In this section we will explore a basic clustering task on some synthetic and real-world datasets.

Here are some common applications of clustering algorithms:

- Compression for data reduction
- Summarizing data as a reprocessing step for recommender systems
- Similarly:
   - grouping related web news (e.g. Google News) and web search results
   - grouping related stock quotes for investment portfolio management
   - building customer profiles for market analysis
- Building a code book of prototype samples for unsupervised feature extraction

Let's start by creating a simple, 2-dimensional, synthetic dataset:

In [None]:
from sklearn.datasets import make_blobs

n_samples = 1500
random_state = 170

X, y = make_blobs(n_samples=n_samples, random_state=random_state)
X.shape

In [None]:
plt.scatter(X[:, 0], X[:, 1]);

In the scatter plot above, we can see three separate groups of data points and we would like to recover them using clustering -- think of "discovering" the class labels that we already take for granted in a classification task.

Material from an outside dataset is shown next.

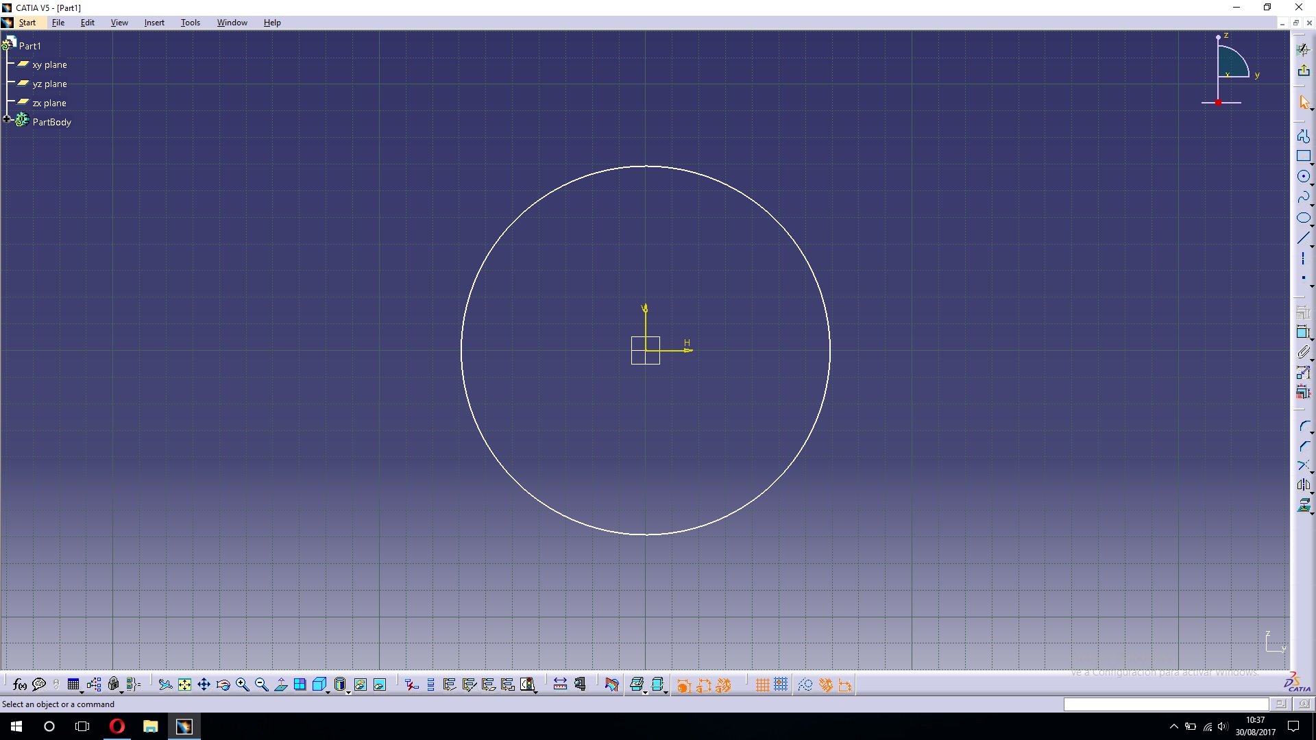Open the Tools menu
Screen dimensions: 1316x740
[190, 22]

Even if the groups are obvious in the data, it is hard to find them when the data lives in a high-dimensional space, which we can't visualize in a single histogram or scatterplot.

This is the class separation we would like to recover, using only the feature data and not the labels of the dataset:

In [None]:
plt.scatter(X[:, 0], X[:, 1], c=y);

## K means

The clustering algorithm we'll look at is called "K means." This is because the algorithm works by fitting *k* center of mean points over the data. We'll choose `k=3` at first. To begin with, 3 random data points are chosen to be the first centers:

In [None]:
from sklearn.metrics import pairwise_distances_argmin

# 1. Randomly choose clusters
n_clusters = 3

rng = np.random.RandomState(random_state)
i = rng.permutation(X.shape[0])[:n_clusters]
centers = X[i]
print(i)
print(centers)

labels = pairwise_distances_argmin(X, centers)

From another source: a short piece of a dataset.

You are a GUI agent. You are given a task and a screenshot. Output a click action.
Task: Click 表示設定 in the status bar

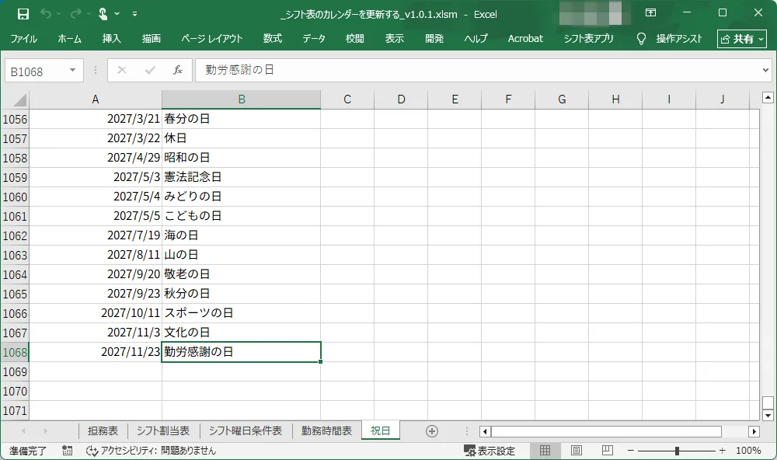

plt.scatter(X[:, 0], X[:, 1], c=labels, s=50, cmap='viridis');
plt.scatter(centers[:, 0], centers[:, 1], c='black', s=200, alpha=0.8);

The labels are decided based on which center (mean) is closest to the point. Note that this plot is in two dimensions, but distance can be calculated in any number of dimensions, over all features of the dataset.

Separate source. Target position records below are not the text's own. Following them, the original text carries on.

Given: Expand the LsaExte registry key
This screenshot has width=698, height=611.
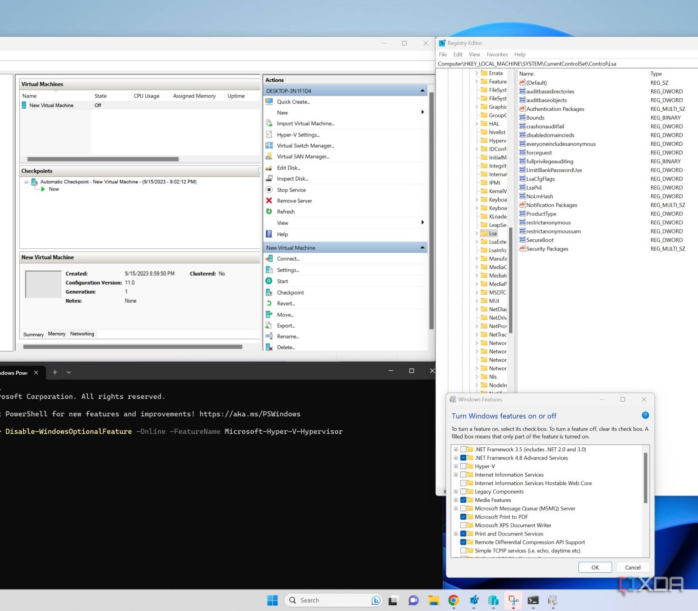Looking at the screenshot, I should [x=476, y=242].
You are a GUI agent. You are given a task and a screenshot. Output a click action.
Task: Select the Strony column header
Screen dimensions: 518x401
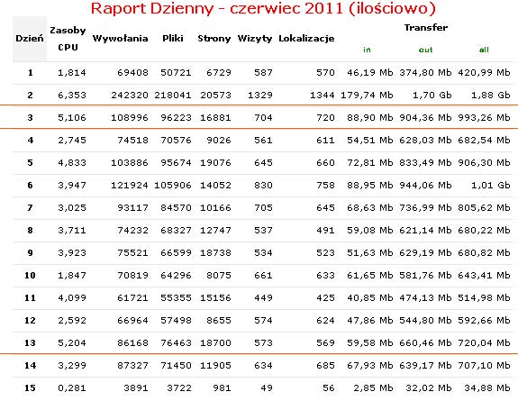[214, 39]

Once the current labels are calculated, re-calculate the center points as the mean position over all points with the associated label.

In [None]:
new_centers = np.array([X[labels == i].mean(0) for i in range(n_clusters)])

plt.scatter(X[:, 0], X[:, 1], c=labels, s=50, cmap='viridis');
plt.scatter(centers[:, 0], centers[:, 1], c='black', s=200, alpha=0.3);
plt.scatter(new_centers[:, 0], new_centers[:, 1], c='black', s=200, alpha=0.8);

Repeat this process of labeling the data and recalculating the centers until the centers no longer move:

In [None]:
while True:
    # 2a. Assign labels based on closest center
    labels = pairwise_distances_argmin(X, centers)
    
    # 2b. Find new centers from means of points
    new_centers = np.array([X[labels == i].mean(0)
                            for i in range(n_clusters)])
    
    # 2c. Check for convergence
    if np.all(centers == new_centers):
        break
    centers = new_centers

plt.scatter(X[:, 0], X[:, 1], c=labels, s=50, cmap='viridis');
plt.scatter(centers[:, 0], centers[:, 1], c='black', s=200, alpha=0.8);

Scikit learn makes this simple for us by providing a KMeans class.

In [None]:
from sklearn.cluster import KMeans

kmeans = KMeans(n_clusters=3, random_state=random_state)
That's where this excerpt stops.